Review Summary: With The Cold In You Phaeleh continues to refine and enhance his craft with an EP full of drugged out bliss and wandering isolation
Listening to the music of Matt Preston's alter-ego Phaeleh is not entirely dissimilar to waking up and finding oneself trapped in a snow globe. At its core, everything is decidedly serene and simple; the edges however, are rough and jagged, toying in their confinement. He traps brief moments of frozen serenity like snowflakes in a jar, and then shakes them violently, capturing the resulting chaos from a distance. His music is the kind of jam we're all used to, but the showcase is unique in the same kind of way that sees us on edge every time deja vu sparks a fear of the unknown in us: we've somehow been here before, and yet it's all still a mystery. Like a hazy Sunday morning where our mind plays tricks on us and images tend to exist in the blurry corners of our vision that shouldn't rightfully be there. Phaeleh makes music for those sacred moments, where everything is as sharp as glass and hits us harder because of our somewhat more vulnerable states. He turns on us in the same way that a cold burst of air bites into us and chills through to the bone, he inhabits us with his music, and snaps us back to reality in the process. There are times when his music seems to almost not move at all, seemingly frozen in mid-air and just gently shimmering under its false light.

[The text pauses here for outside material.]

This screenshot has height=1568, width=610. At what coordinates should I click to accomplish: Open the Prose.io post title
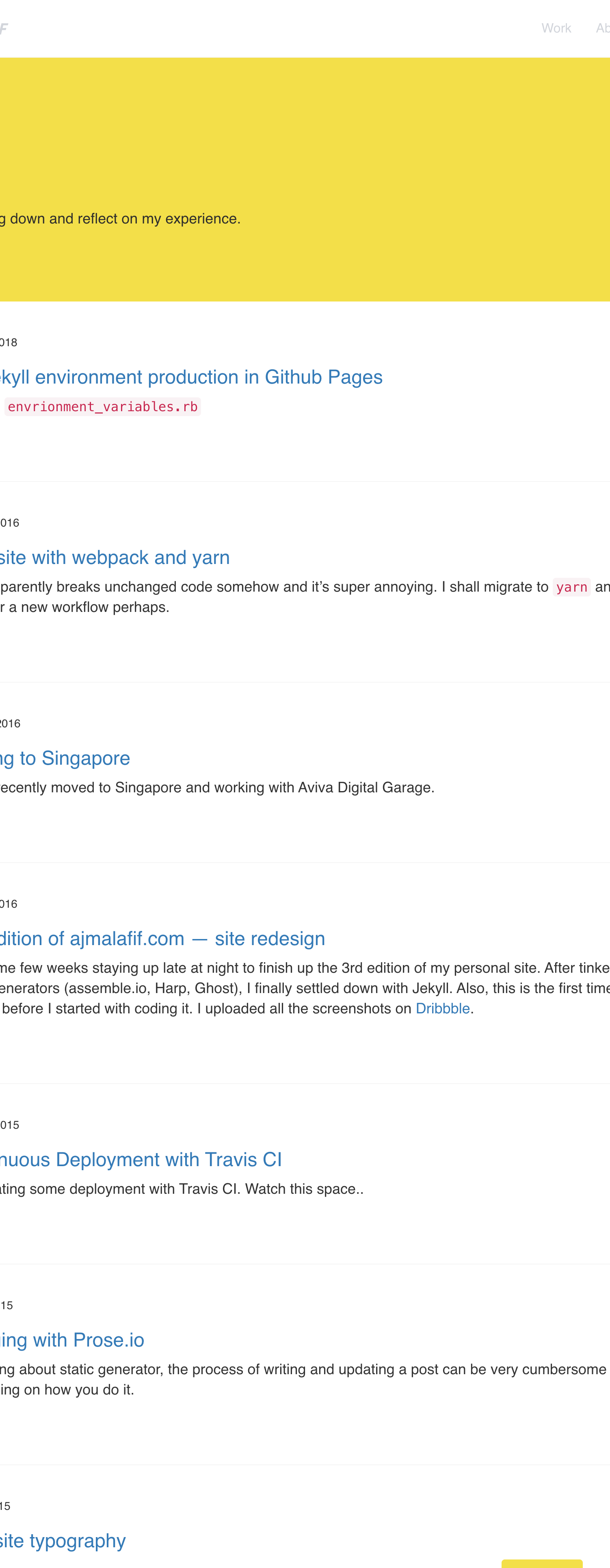coord(72,1340)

The Cold In You plays out in much the same fashion as his acclaimed sophomore effort
Fallen Light. He crafts his dubstep as an almost empty skeleton, leaving whole sections void of form and beat, drawing out emotion from the empty space like a well. Coming from a background as a classically trained composer, Preston brings with him an assortment of odds and ends not commonly seen within the underground that he's fallen deep into; he eschews a similar design to that of Clubroot (an artist he constantly finds himself compared to), whereby his music exists free form somewhere between the depths of shaky London dubstep and the more divine and surreal nature of pure ambient. He constructs whole songs from a simple piano line, the keys delicately unfolding at a lovers pace. Dream-like yet full-bodied strings bend and buckle under his touch, gently undulating and caressing the loose rattle of the bass that he utilizes almost sparingly. He approaches his craft almost from a distance, casually observing as his sequenced percussion springs to life under a sky of violins and cradling keys, rather than bury himself deep within his own maze. As a result, the progression of his songs emerges slowly yet dutifully, all working under their own clockwork and to their own distinct rhythm. Nothing is too complex and discombobulated, the simple patterns act as a catalyst for the emotional out-pouring felt under just the briefest of keystrokes.

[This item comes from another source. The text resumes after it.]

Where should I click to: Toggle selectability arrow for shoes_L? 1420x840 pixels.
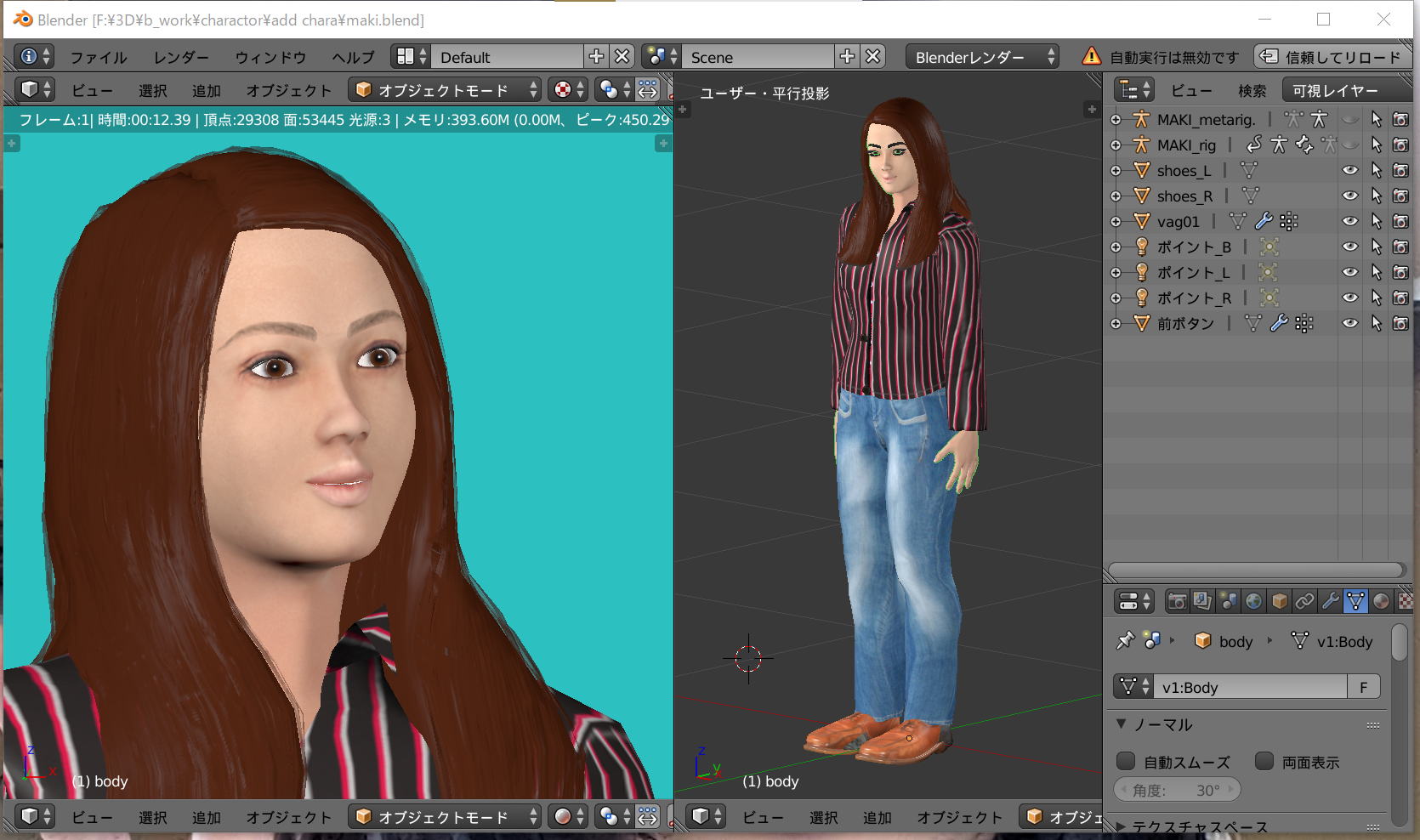1376,171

On 'Perilous' Phaeleh discards this approach however, instead throwing his all into a bass driven banger that shakes and convulses under its own paranoia. But it's when he keeps to his own unique brand of ice chilled dubstep (how a term like chillstep has managed to avoid bastardization at the hands of the blogosphere is beyond me) that he serves up the EP's highlights; it's the little segments embedded within 'Think About It' and 'In The Twilight' where he signifies his mark as an artist able to conjure magnificence out of thin air. It's in those bursts of genius where a tag like future garage begins to sound almost credible as Phaeleh playfully toys with 2-step by sending it off under a blanket of floating strings. Or when Soundmouse makes her welcome return in the title track and sketches out a poem over the clipped garage throwbacks; it's in these delicate moments where Phaeleh shows us that he's only getting better as an artist and one who deserves your eyes on him.